Baumgartensche Lebenslinien
Lebensdaten der Eltern, Geschwister, Frauen und Kinder von Alexander Gottlieb Baumgarten vom Geburtsjahr seines Vaters bis zum Todesjahr seiner zweiten Frau. Die Ehejahre sind schwarz umrandet. Grafik: Sebastian Wallroth, gemeinfrei

Schon dieser kleine Ausschnitt von 15 Personen zeigt, dass man entweder im ersten Lebensjahr starb oder gute Chancen hatte, weit über 50 Jahre alt zu werden. Frauen wurde nicht so alt wie die Männer. Was wohl daran lag, dass sie alle zwei bis drei Jahre ein Kind austrugen.

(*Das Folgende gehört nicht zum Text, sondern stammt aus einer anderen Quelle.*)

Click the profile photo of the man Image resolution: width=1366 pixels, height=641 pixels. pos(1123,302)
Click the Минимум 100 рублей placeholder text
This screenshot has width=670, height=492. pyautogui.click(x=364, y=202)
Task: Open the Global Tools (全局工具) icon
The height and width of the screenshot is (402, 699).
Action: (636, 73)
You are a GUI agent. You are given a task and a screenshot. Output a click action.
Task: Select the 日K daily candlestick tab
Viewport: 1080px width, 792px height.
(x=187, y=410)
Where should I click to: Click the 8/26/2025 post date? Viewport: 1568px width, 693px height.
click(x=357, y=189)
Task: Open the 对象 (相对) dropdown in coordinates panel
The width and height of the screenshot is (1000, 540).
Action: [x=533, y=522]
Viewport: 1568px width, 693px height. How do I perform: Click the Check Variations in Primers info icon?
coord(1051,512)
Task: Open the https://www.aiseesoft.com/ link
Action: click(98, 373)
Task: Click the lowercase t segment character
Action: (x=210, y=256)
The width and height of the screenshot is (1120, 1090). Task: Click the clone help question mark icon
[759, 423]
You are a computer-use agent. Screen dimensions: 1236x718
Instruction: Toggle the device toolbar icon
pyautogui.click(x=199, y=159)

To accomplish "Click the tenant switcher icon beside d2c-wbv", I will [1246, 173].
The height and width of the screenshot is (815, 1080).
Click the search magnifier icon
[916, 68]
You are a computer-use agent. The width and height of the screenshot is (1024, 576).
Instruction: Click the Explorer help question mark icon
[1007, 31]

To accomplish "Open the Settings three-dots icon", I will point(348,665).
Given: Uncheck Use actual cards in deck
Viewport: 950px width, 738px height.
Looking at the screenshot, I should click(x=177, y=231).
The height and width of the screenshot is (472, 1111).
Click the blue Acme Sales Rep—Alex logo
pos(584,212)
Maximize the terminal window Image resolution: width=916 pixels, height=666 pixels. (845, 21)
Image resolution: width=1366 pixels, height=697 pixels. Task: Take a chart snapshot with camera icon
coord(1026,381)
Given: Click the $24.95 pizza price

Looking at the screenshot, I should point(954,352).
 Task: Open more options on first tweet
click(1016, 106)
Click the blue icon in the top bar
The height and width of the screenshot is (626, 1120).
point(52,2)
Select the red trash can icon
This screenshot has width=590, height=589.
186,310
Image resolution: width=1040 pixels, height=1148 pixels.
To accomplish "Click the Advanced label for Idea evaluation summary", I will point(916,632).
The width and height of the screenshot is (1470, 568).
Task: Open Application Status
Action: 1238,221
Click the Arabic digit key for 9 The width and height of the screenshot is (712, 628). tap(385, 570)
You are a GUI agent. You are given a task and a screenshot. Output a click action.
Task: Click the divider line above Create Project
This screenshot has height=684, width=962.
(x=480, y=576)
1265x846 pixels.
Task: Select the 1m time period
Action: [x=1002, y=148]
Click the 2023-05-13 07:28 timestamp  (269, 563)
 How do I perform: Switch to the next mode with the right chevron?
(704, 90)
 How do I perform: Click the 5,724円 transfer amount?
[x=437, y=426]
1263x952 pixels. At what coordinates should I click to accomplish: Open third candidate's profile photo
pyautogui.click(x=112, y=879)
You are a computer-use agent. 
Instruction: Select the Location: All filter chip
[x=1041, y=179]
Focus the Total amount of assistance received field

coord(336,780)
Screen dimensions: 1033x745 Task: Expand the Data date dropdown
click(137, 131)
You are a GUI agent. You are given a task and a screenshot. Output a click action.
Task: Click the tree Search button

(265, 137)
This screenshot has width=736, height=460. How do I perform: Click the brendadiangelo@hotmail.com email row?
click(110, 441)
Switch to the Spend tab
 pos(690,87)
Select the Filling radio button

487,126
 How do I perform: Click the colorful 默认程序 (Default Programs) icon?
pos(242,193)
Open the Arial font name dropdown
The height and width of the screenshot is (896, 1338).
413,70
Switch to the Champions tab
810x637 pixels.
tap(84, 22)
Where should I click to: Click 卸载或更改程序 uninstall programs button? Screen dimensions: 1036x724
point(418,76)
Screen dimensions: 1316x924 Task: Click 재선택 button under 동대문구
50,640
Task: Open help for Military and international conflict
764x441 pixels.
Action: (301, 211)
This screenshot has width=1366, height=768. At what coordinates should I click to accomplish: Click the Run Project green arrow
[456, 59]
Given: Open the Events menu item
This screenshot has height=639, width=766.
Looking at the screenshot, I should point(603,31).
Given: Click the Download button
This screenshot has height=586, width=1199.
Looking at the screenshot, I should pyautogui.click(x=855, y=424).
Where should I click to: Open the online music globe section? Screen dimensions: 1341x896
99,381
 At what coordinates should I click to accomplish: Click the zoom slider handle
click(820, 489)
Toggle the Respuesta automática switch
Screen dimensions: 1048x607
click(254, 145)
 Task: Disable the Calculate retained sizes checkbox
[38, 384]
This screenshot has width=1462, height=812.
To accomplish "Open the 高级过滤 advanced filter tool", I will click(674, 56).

2 Gedanken zu „Leben und Sterben zwischen 1650 und 1750“

    1. Ist aber nicht so, dass ich jeden Tag darüber nachdenke. Ich werde hin und wieder durch die Nachrichten aus aller Welt darauf gestoßen, dass die Kindersterblichkeit in anderen Gegenden heute auch so hoch ist wie in Deutschland vor noch hundert Jahren. Es fällt mir schwer, mir vorzustellen, was das für den Lebensalltag bedeutet. Ich habe zum Beispiel noch nie einen toten Menschen gesehen. In unserer Gesellschaft ist der Tod eines der wenigen Tabus. Die Artikelarbeit hat mir einen Denkanstoß dazu geliefert.